→ **TRECHO DO TEXTO**:
* * *

Uma das coisas mais comuns e engraçadas quando termino o planejamento das minhas viagens e comento qual será o roteiro, é a reação das pessoas. Basicamente, sempre igual. A primeira pergunta é “para onde mesmo é que vocês vão?”. A segunda é “por quê? Minha primeira resposta é sempre repetir o que eu já havia dito. A segunda é “por que não?”. Se ainda houver dúvidas ou questões, aí explico mais. O mesmo se dá com aviso às empresas de cartão de crédito. Não raro tenho que soletrar o lugar para onde vou para que me deixem fazer compras por lá.
Imaginem, caros leitores, quantas vezes tive que dizer isso na minha vida. E quantas apenas nesta última viagem. Mas, faz parte do meu lado didático. Minha formação montessoriana me faz acreditar que toda ocasião é uma chance de aprender ou ensinar algo. E lá vou eu explicar onde ficam os Bálcãs e qual é a importância do meu destino turístico.
A rigor, nossa viagem começou por Montenegro, pois foi lá que descemos do avião já que meu primeiro roteiro não incluía a Bósnia. Conforme fui montando meu percurso no Google Maps vi que a Bósnia não poderia ficar de fora. Sim, é assim que planejo minhas viagens, pois além de TOC, Noratur também é superprofissional. Faço o mapa com distâncias em quilômetros e em tempo e acrescento ou retiro lugares que parecem interessantes. E foi ótimo ter ido lá. O fato é que o ideal teria sido descer do avião em Sarajevo, mas a passagem com milhas já estava comprada há tempo e não tinha como mudar.
Como pegamos o carro no aeroporto de Podgorica e já saímos rumo à Bósnia, começo hoje pelo meu relato de como é dirigir na Bósnia-Herzegovina. Fizemos uma parada no lindo mosteiro ortodoxo de Ostrog, ainda em Montenegro, e fomos rumo a Sarajevo para nosso primeiro pernoite da viagem.
Já na saída da locadora de carros, uma chatinha chuva prejudicou um pouco nossa visão e, especialmente para mim, as fotos. Mas sempre acho maravilhosa a Natureza e justamente gosto da imprevisibilidade dela. Se quisesse um ambiente totalmente controlado passaria férias dentro de um shopping center.
O percurso entre Podgorica e Sarajevo, passando por Ostrog, é de cerca de 340 quilômetros, mas que leva, no mínimo, cinco horas e meia para serem vencidos de carro. Assim que cruzamos a fronteira, que, por sinal, funciona 24 horas por dia os 7 dias da semana como todas as travessias que fizemos nesta viagem, a estrada piorou muito. Vínhamos pela E762 e seguimos pela M18 mas é notável como na fronteira a qualidade da via cai por muitos quilômetros. A questão é mais política do que econômica.

* * *

→ **PROBLEMA PROPOSTO A**:
Redimensione os registros de "Where should I click to: Click the category" até o fim deles, reescrevendo essas linhas com as solicitações e multiplicando por 0,8 cada coordenada das respostas, com arredondamento para inteiros e metades para cima. Omita as imagens na resposta.

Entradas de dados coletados
* * *

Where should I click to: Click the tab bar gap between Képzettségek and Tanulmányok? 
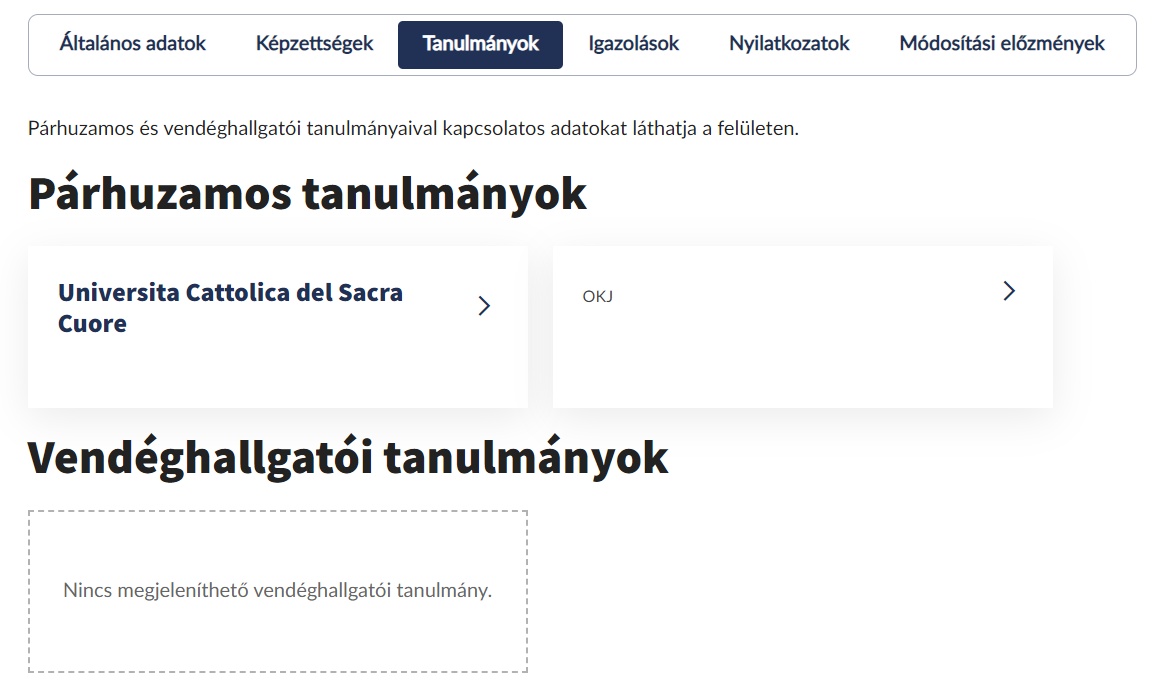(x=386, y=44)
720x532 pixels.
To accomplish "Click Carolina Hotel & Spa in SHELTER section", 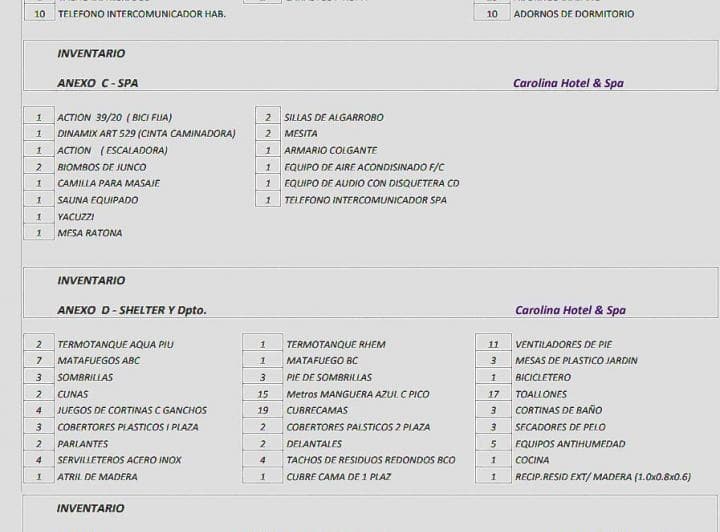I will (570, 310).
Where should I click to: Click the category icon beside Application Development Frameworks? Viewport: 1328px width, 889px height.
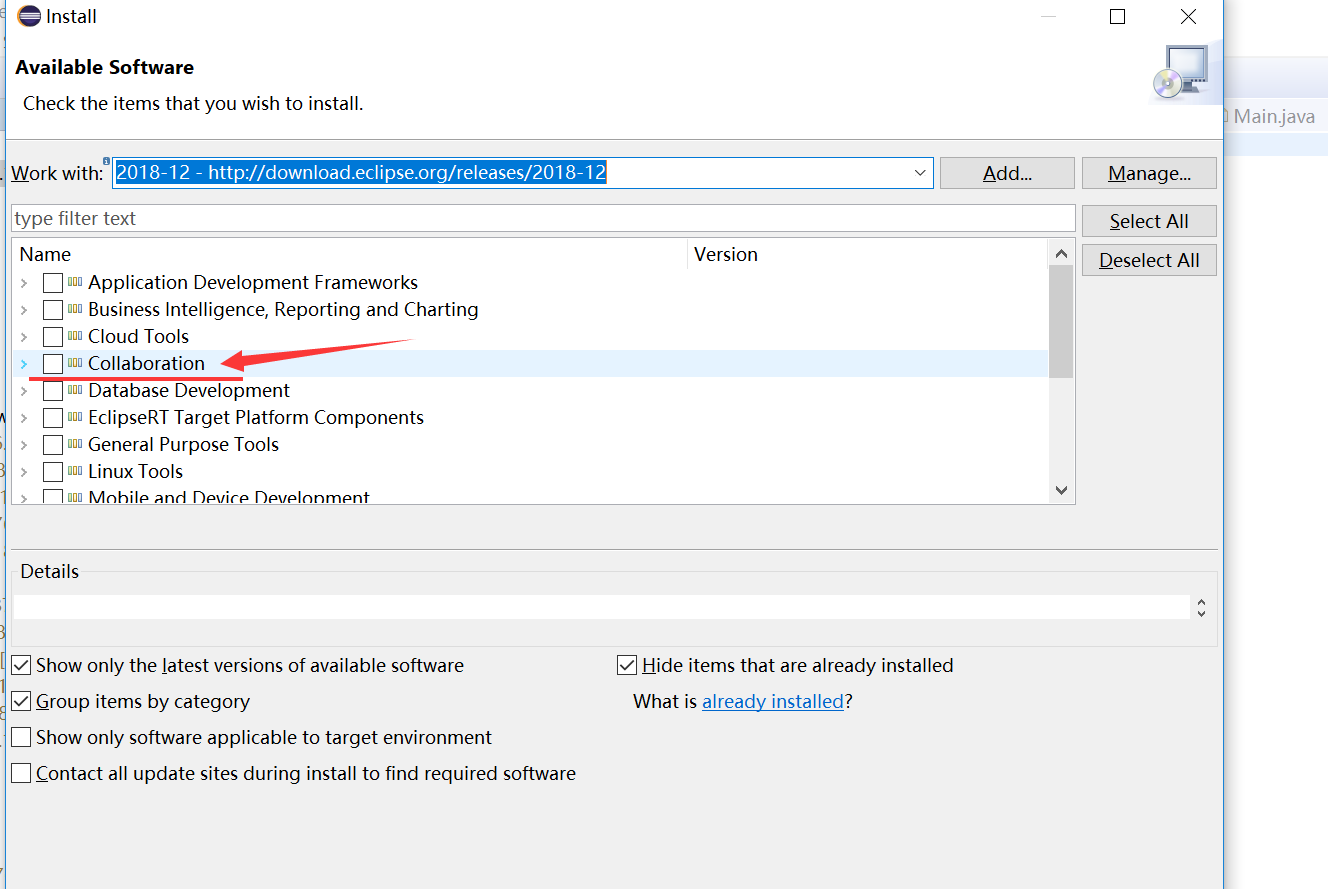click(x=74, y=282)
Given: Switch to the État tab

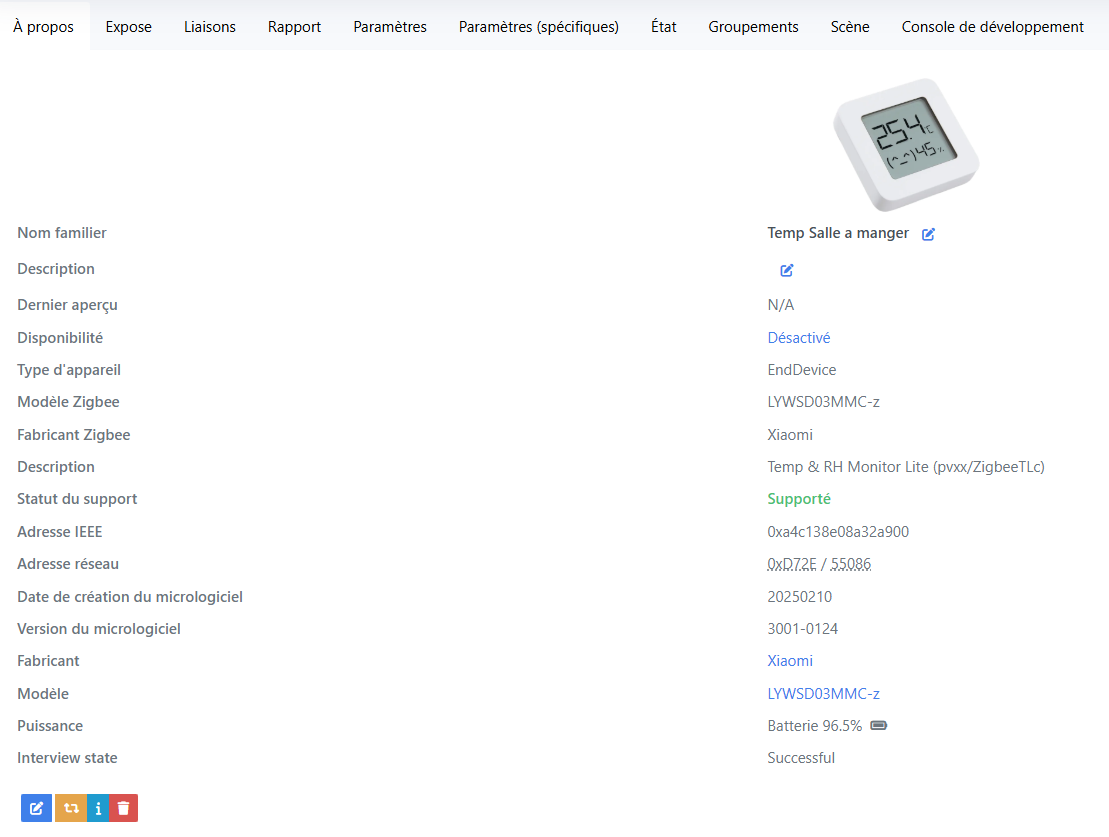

* * *

→ **PROBLEMA PROPOSTO B**:
Liste todos os nomes de lugares geográficos (regiões, países, cidades ou localidades) citados no relato de viagem aos Bálcãs, sem repetir nenhum.

→ **SOLUÇÃO DA TAREFA A**:
Where should I click to: Click the category icon beside Application Development Frameworks? Viewport: 1328px width, 889px height.
click(x=59, y=226)
Given: Switch to the État tab

→ **SOLUÇÃO DA TAREFA B**:
Bálcãs
Montenegro
Bósnia-Herzegovina
Sarajevo
Podgorica
Ostrog